> **WHAT TO PRODUCE**
Scan the entries for lines with the word "will" and copy those lines.

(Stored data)
BEGIN

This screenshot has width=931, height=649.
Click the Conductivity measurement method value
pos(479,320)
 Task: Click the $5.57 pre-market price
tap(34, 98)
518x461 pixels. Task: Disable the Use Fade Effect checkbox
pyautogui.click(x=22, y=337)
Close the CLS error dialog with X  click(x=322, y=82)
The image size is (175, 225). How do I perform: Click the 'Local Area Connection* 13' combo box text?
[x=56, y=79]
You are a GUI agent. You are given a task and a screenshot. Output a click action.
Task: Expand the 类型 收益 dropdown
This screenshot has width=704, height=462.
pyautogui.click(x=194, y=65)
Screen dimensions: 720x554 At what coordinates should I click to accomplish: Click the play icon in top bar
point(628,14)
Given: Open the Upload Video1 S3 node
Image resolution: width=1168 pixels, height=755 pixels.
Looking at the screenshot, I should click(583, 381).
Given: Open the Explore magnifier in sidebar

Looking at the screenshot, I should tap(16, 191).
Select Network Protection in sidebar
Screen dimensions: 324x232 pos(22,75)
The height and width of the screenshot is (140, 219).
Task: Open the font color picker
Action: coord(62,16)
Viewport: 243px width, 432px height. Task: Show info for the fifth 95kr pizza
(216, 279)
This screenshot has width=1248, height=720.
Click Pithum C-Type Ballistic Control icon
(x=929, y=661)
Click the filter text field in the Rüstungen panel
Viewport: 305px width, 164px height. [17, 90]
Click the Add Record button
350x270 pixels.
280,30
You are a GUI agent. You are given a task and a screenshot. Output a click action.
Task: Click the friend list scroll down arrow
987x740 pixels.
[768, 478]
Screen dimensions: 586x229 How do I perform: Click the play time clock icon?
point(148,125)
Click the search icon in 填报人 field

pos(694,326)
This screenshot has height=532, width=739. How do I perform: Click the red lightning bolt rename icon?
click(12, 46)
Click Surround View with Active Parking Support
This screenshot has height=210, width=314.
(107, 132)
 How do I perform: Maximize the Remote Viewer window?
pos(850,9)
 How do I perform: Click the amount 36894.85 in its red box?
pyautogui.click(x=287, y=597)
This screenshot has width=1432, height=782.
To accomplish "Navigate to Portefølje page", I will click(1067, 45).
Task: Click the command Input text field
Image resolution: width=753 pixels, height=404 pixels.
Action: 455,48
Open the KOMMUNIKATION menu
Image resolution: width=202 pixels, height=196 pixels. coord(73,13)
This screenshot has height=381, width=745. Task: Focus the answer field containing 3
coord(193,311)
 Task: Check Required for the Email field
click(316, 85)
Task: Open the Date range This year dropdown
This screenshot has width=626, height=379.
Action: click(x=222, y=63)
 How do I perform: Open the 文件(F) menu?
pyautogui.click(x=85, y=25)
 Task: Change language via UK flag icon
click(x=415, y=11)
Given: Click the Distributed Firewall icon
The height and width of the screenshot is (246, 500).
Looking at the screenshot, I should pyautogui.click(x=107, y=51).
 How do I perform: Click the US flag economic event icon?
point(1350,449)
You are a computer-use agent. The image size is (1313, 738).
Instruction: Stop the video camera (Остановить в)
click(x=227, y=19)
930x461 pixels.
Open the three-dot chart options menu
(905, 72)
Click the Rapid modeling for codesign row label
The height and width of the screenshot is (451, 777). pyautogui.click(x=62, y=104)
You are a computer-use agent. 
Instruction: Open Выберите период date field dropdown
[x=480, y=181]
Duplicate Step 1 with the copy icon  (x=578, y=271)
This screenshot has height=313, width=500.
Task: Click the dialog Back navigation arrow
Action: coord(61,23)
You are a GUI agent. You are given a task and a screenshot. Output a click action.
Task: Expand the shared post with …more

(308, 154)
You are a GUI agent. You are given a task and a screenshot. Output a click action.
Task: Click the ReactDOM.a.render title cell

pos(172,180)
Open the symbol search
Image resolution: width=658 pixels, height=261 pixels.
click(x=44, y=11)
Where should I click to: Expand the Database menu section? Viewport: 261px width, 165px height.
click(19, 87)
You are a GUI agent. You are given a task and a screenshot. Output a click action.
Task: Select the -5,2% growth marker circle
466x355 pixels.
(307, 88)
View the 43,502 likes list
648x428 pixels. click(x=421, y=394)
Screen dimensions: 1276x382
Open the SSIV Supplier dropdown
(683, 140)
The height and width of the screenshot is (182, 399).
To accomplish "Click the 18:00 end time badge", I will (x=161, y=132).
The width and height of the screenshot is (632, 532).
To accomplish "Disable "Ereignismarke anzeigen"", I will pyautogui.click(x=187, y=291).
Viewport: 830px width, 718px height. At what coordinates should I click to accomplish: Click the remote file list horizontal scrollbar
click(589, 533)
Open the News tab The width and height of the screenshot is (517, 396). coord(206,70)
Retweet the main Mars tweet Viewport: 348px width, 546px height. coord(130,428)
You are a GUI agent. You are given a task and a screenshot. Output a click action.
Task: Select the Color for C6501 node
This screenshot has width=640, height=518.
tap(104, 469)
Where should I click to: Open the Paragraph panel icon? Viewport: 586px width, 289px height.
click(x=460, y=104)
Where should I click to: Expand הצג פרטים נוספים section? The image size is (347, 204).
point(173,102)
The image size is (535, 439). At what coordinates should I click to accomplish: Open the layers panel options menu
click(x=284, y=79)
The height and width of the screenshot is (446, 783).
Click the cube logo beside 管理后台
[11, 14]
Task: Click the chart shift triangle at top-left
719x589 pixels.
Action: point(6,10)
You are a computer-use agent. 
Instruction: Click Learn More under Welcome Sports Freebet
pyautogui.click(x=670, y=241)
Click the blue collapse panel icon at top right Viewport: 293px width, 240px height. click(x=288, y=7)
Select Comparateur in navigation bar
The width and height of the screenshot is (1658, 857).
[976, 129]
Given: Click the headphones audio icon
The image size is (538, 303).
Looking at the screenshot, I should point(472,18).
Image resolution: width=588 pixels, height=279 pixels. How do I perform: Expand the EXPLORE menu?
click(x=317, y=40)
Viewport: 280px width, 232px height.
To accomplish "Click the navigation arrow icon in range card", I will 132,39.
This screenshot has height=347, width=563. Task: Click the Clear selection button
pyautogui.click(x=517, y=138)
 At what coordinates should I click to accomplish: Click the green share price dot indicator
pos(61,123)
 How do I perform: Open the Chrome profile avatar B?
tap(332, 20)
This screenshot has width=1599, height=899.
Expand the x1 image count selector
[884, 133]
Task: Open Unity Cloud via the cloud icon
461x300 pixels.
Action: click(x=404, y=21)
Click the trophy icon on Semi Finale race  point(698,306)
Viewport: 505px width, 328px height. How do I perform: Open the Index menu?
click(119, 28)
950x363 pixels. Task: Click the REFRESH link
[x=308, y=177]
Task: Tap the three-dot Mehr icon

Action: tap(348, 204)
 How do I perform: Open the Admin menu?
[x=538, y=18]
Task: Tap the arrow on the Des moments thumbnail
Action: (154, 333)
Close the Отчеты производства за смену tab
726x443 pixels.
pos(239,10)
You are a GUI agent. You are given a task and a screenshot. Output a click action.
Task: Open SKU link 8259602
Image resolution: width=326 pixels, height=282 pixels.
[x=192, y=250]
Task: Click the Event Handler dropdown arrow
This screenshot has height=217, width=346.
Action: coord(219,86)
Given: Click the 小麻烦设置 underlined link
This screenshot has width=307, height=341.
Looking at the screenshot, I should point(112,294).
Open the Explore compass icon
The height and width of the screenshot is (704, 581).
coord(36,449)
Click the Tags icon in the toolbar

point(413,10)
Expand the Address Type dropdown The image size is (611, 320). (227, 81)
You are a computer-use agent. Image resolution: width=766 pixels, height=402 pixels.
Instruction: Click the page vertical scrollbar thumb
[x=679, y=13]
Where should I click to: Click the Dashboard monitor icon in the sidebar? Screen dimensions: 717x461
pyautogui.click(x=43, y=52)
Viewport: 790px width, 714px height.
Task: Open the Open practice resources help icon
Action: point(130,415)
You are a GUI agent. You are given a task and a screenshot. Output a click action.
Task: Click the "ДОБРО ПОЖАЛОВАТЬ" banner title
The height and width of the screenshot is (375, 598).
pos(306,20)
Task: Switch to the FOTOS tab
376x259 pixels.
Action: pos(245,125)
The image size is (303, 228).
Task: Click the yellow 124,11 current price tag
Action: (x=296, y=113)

END

> **SOLVED EXERCISE**
To accomplish "Navigate to Portefølje page", I will click(1067, 45).
To accomplish "Click the 18:00 end time badge", I will (x=161, y=132).
To accomplish "Disable "Ereignismarke anzeigen"", I will pyautogui.click(x=187, y=291).
To accomplish "Click the navigation arrow icon in range card", I will 132,39.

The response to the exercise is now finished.